The Fairfax County Wildlife Biologist’s Office is conducting the study to see if the pesticide will reduce transmission of ticks to humans and to research the practicality of the feedings stations. The three-year study on controlling tick infestations will run until 2015 and will cost about $380,000, according to county officials.

It’s a program that Supervisor Pat Herrity (R-Springfield) has been lobbying for since 2009 when he hosted a joint town hall symposium on Lyme disease with Supervisor Michael Frey (R-Sully) and Wolf that drew more than 200 people.

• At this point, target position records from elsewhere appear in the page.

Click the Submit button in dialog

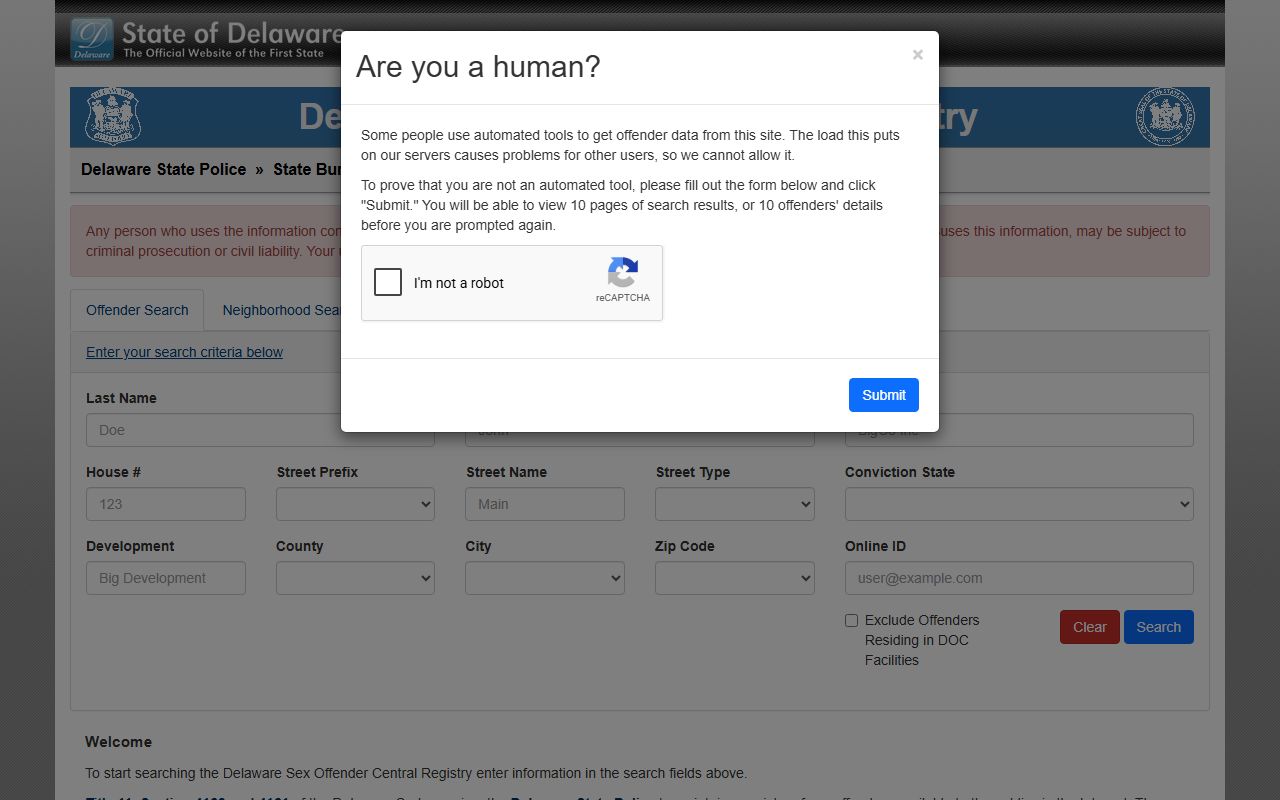pyautogui.click(x=883, y=395)
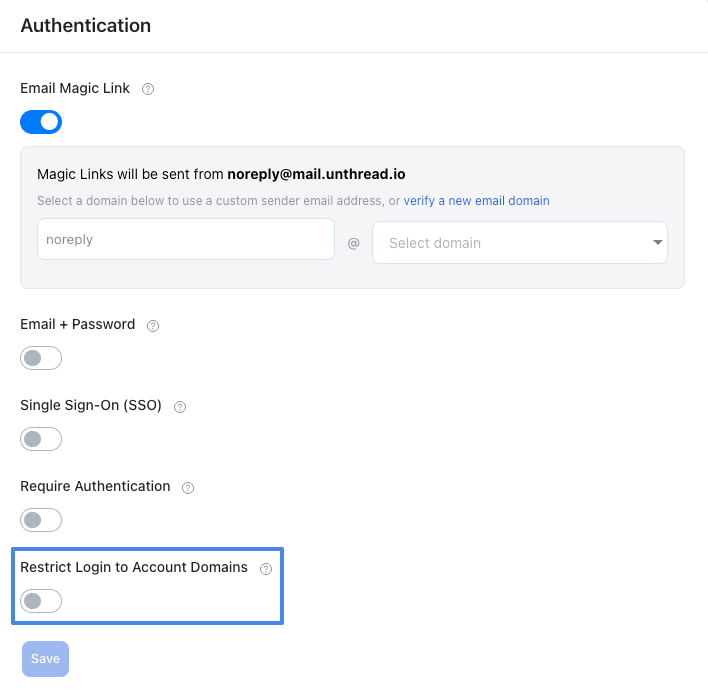Select the Single Sign-On (SSO) label text
The image size is (708, 699).
click(x=91, y=406)
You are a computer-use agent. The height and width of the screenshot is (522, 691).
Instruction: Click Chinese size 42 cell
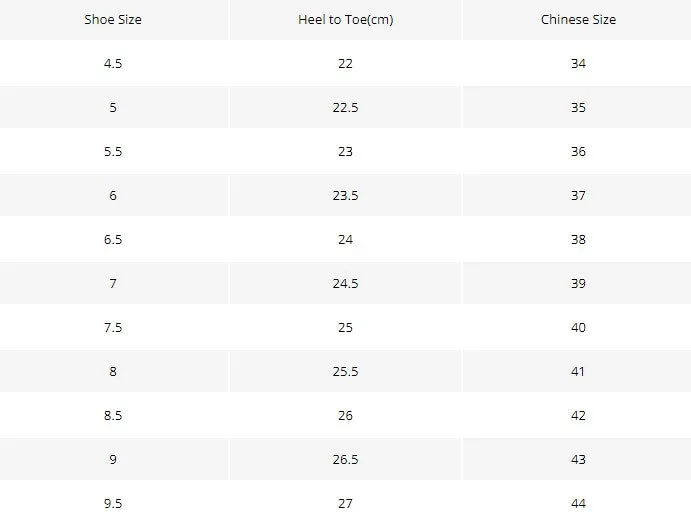coord(577,415)
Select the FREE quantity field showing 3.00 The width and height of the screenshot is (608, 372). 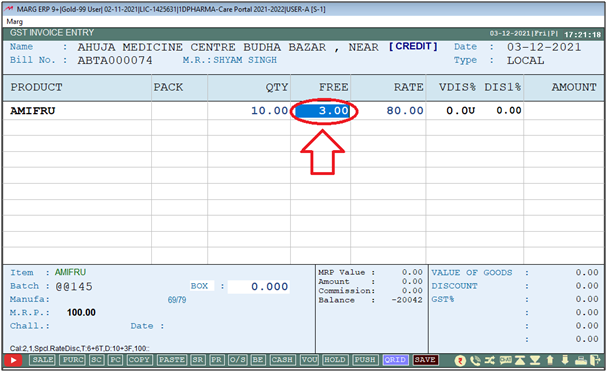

"It’s about time we got this program started," Herrity said. "The Board of Supervisors approved the project in 2009."

Herrity said he became concerned about the prevalence of Lyme disease after hearing from many of his constituents afflicted with the disease.

"We have an epidemic that we’re largely ignoring," he said.

According to Fairfax County Health Department officials, 260 cases of Lyme disease were reported in Fairfax County in 2009, a record high. Officials with the Centers for Disease Control and Prevention (CDC) said that 900 new cases of Lyme disease were reported in Virginia in 2009, a number the CDC acknowledges could be ten times higher due to under-reporting and inaccurate diagnostic tests.

IN 2011, the number dropped to 146 reported cases in Fairfax County.

But Herrity said he expects this year to be as bad as or worse than 2009. "It’s been a mild, dry winter, and I can already tell from being out in the woods that (ticks) are proliferating."

A deer tick takes about 36 hours to transmit Lyme disease, according to the CDC. The longer the disease goes undiagnosed and untreated, the greater the chances are for brain, heart and joint problems.

"For Swine Flu, we went on full red-alert, but more people are afflicted with Lyme disease, and it’s time we take it seriously," Herrity said.